What you are asked to do:
Find "Click the right range slider handle" and "Task: Click the locked thread padlock icon" in the records below. Copy the lines holding them and every line between, exactly, and no others.

Dataset excerpts:

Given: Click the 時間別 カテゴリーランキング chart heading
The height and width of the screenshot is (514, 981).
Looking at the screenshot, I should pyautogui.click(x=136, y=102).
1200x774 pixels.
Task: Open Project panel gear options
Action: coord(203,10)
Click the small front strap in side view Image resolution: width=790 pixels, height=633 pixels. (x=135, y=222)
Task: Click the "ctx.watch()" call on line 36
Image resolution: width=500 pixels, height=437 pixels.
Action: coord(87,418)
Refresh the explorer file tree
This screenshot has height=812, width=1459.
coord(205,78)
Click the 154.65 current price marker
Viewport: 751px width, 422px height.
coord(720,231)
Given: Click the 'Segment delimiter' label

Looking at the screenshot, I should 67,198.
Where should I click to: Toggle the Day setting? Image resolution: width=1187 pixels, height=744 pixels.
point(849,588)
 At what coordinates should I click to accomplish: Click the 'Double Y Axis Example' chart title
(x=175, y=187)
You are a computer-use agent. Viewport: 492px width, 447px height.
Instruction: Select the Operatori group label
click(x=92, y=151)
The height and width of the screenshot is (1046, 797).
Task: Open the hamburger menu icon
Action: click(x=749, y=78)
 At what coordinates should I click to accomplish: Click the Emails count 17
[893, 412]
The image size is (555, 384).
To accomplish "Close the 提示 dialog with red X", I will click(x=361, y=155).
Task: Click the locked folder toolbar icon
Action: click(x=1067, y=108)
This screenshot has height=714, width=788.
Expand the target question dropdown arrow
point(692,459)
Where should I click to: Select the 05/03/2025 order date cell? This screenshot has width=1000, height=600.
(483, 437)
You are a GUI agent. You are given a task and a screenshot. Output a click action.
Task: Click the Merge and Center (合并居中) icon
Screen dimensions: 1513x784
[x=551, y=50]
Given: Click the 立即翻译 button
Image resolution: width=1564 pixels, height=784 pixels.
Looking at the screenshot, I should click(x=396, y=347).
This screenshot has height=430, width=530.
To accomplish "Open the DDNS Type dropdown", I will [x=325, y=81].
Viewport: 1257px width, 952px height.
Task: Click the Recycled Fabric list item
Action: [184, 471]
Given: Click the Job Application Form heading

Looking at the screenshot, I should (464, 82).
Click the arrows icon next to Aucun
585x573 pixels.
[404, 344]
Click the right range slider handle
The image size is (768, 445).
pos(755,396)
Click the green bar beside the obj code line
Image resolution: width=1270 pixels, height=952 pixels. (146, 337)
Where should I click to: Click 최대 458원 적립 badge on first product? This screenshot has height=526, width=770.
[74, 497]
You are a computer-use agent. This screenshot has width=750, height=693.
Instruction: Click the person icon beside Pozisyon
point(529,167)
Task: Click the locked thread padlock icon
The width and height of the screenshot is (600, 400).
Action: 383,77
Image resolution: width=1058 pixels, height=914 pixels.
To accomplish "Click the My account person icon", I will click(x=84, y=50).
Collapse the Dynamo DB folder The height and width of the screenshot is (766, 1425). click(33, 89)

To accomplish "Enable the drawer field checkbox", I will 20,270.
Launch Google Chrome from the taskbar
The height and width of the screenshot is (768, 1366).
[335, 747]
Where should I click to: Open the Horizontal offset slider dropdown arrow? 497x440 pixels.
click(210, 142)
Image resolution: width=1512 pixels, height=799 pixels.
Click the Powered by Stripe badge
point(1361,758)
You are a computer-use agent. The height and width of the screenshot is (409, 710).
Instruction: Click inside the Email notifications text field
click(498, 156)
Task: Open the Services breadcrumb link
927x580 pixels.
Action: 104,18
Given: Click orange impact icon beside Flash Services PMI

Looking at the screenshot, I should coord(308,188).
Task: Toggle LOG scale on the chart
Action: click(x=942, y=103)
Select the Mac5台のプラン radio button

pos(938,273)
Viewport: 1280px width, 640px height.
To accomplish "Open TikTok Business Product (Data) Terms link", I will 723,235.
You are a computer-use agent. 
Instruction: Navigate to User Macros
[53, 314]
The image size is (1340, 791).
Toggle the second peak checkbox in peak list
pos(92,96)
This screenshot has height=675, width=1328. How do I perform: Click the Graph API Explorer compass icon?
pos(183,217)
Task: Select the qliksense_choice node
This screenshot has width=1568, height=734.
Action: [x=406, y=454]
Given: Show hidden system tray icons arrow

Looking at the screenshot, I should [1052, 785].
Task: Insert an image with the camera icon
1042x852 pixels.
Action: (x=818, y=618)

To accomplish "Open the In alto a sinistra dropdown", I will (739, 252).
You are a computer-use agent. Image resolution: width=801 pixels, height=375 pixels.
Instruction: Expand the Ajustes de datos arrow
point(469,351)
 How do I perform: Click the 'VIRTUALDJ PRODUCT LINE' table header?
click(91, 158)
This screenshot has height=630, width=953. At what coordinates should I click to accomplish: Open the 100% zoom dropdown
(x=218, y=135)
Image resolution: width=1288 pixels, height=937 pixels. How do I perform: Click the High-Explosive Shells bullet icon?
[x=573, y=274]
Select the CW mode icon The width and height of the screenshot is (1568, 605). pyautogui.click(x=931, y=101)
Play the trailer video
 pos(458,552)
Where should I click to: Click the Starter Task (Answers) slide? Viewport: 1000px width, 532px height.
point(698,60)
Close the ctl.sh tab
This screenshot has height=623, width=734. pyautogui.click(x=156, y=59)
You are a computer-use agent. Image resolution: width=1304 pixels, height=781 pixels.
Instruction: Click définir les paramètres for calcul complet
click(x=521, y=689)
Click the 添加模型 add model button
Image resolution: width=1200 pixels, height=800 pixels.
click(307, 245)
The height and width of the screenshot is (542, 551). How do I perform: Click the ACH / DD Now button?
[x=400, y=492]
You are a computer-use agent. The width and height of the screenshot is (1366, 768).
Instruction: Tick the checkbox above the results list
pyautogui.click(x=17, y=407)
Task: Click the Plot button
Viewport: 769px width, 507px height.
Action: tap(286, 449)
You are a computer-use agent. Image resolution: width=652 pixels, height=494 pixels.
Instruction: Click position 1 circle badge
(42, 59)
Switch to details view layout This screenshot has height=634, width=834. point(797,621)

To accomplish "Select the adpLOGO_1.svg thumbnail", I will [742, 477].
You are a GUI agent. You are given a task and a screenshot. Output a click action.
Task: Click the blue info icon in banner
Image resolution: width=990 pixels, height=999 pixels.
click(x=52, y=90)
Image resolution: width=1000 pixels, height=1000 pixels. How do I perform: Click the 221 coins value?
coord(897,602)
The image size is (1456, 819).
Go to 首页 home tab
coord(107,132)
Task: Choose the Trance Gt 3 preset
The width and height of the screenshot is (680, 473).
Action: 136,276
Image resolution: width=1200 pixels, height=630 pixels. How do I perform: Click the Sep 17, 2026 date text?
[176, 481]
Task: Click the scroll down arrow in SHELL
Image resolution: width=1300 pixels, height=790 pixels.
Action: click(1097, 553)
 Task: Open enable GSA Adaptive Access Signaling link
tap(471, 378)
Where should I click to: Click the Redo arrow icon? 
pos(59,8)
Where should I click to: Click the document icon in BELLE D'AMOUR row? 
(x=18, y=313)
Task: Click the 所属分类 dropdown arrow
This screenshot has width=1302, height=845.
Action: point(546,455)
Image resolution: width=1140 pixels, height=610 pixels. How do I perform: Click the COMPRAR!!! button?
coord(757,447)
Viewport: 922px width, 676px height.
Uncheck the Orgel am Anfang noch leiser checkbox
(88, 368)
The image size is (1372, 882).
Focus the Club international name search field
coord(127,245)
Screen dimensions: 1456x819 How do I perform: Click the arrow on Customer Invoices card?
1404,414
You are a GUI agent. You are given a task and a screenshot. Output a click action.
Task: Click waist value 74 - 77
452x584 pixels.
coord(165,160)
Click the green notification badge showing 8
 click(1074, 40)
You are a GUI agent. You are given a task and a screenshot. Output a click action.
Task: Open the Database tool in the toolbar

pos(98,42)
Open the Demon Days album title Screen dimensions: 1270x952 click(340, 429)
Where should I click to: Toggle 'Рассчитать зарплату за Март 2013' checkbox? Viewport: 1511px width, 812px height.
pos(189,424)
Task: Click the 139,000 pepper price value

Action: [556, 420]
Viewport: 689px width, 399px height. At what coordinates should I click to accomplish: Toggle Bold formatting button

Reply to the exercise:
Click the right range slider handle
The image size is (768, 445).
pos(755,396)
Click the green bar beside the obj code line
Image resolution: width=1270 pixels, height=952 pixels. (146, 337)
Where should I click to: Click 최대 458원 적립 badge on first product? This screenshot has height=526, width=770.
[74, 497]
You are a computer-use agent. This screenshot has width=750, height=693.
Instruction: Click the person icon beside Pozisyon
point(529,167)
Task: Click the locked thread padlock icon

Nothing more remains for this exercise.